Governments and social media platforms, such as those named in this commentary, as well as organisations such as the WHO and the Pan-American Health Organization (PAHO), must gather specialists together to find ways to counter the anti-vaccination propaganda campaigns and to strengthen educational progammes showing the benefit of vaccines. PAHO has started using Facebook to educate about the benefits of vaccines, but more effective communications techniques should be used, including dropping huge images of syringes and needles, that may be reinforcing reticence to inoculate.
Groups of persons in many parts of the world, who decline taking the COVID-19 vaccine, now pose a risk to themselves and the people with whom they come into contact, especially their families. They also pose a risk to the opening-up of the economies of their countries.
Data, gathered worldwide, shows that the claims of the anti-vaxxers, concerning detrimental effects of the vaccine, are wrong. Figures confirm that the COVID-19 vaccine prevents severe infection and deaths at astounding rates.
Studies show that, in Israel for instance, vaccines prevented hospitalization among adults 65 and older by 94%. They also prevented symptomatic infection among health-care workers by 97% and blocked severe disease by 97.4% in Qatar. Dr. Monica Gandhi, an Infectious-Diseases Specialist, and Professor of Medicine at The University of California at San Francisco, reports that serious infections among vaccinated individuals are extremely rare. She points out that “of over 115 million vaccinated Americans, only 0.0009% contracted severe COVID-19 after vaccination despite the virus continuing to circulate in their communities. As she concluded: “Vaccines truly defang the virus”. In the U.S. and Britain where (at the time of writing on 20 May) 48.09% and 55.49% of the populations have been vaccinated, data shows that vaccines also block transmission.
People, who have been inoculated against the coronavirus, are rightly concerned that, despite their responsible action in taking the vaccine, irresponsible persons are asserting their right to refuse it. The question that has to be asked is: whose rights are greater? Are the rights to safeguard lives and livelihood less than the right to put lives and livelihoods at risk by refusing to be vaccinated? This is not a moral dilemma; it is a common sense question, deserving a common sense answer.
However, no answer is being attempted as individual governments and their health authorities shy away from the question for political reasons. No ruling political party wants to risk losing electoral support to its rivals on the back of an accusation of depriving people of their rights. Yet, when that right is upheld, it threatens others and entire societies. Just as measles has returned in countries where groups of people decline to be inoculated against it, COVID-19 will not be subdued or eliminated in countries where groups of people refuse to be vaccinated.

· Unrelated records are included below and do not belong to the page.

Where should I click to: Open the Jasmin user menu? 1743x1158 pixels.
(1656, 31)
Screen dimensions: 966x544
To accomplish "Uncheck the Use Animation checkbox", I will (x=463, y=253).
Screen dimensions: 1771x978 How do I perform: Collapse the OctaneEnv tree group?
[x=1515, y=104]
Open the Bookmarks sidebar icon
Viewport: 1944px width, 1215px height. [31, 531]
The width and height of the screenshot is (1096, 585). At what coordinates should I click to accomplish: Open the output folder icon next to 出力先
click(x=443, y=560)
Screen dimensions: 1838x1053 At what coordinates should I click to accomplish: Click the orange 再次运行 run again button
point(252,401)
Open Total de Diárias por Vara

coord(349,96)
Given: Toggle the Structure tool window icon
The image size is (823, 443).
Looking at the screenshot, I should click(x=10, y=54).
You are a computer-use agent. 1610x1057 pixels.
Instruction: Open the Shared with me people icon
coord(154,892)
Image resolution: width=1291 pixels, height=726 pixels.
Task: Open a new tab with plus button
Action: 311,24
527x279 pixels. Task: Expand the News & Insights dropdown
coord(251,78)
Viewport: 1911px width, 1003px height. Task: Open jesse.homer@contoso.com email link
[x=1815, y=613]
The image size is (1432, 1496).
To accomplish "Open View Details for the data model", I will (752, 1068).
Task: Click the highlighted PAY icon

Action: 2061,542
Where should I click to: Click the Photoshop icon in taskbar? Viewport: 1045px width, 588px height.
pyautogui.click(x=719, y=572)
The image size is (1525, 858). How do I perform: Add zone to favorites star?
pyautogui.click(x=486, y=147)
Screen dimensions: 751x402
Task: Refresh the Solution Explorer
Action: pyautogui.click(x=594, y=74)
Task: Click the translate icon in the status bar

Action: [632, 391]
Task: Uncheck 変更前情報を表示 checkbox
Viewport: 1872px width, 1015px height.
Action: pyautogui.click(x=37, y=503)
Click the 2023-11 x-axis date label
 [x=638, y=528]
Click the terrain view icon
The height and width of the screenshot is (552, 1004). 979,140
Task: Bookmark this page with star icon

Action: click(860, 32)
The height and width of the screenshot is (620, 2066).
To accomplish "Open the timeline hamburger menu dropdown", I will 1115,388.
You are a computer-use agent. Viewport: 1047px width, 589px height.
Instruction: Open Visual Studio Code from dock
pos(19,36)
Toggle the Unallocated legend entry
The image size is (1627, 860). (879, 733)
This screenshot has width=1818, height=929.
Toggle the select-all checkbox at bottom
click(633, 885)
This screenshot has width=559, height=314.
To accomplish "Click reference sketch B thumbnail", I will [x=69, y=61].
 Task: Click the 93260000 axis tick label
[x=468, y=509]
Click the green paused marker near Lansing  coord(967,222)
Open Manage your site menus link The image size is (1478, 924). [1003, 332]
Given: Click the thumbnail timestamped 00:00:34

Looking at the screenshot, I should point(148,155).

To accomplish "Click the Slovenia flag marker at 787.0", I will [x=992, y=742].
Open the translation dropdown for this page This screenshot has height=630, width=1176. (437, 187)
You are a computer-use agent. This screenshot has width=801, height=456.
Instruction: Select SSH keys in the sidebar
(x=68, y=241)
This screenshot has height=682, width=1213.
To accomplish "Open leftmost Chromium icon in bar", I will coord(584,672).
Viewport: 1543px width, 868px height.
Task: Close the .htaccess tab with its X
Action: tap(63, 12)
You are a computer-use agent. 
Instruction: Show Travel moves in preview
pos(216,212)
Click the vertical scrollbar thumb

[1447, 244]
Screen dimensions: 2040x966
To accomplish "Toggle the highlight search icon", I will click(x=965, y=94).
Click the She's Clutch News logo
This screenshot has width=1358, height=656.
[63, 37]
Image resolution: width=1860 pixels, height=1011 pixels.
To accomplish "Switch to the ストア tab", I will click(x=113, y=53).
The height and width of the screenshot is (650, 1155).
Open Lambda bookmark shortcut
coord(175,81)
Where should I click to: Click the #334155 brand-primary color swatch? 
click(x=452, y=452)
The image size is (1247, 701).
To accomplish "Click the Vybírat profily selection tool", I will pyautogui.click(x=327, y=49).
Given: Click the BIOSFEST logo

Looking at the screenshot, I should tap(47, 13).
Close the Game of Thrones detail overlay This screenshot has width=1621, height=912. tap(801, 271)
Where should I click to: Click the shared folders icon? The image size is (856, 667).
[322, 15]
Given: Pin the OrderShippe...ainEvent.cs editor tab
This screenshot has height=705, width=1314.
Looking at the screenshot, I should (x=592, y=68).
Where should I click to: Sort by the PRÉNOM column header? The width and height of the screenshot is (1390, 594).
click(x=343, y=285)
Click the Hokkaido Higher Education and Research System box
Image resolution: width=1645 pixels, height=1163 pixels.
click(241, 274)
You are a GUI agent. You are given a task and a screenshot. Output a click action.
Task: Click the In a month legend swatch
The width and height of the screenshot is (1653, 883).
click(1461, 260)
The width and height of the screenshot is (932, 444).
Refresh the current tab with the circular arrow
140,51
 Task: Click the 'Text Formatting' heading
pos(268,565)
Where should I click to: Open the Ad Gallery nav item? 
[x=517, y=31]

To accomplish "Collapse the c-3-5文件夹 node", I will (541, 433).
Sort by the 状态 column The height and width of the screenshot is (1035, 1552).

This conflict must be tackled and resolved by global agreement and action. No one country can act alone. Maybe the answer lies in an intense education programme globally constructed, financed, and implemented.
The mantra that “we’re all in this together” assumes a profound global relevance for maintaining life and sustaining livelihoods. Doing nothing is not a solution. The 74th World Health Assembly being held from May 24 to June 1, is the ideal place to start.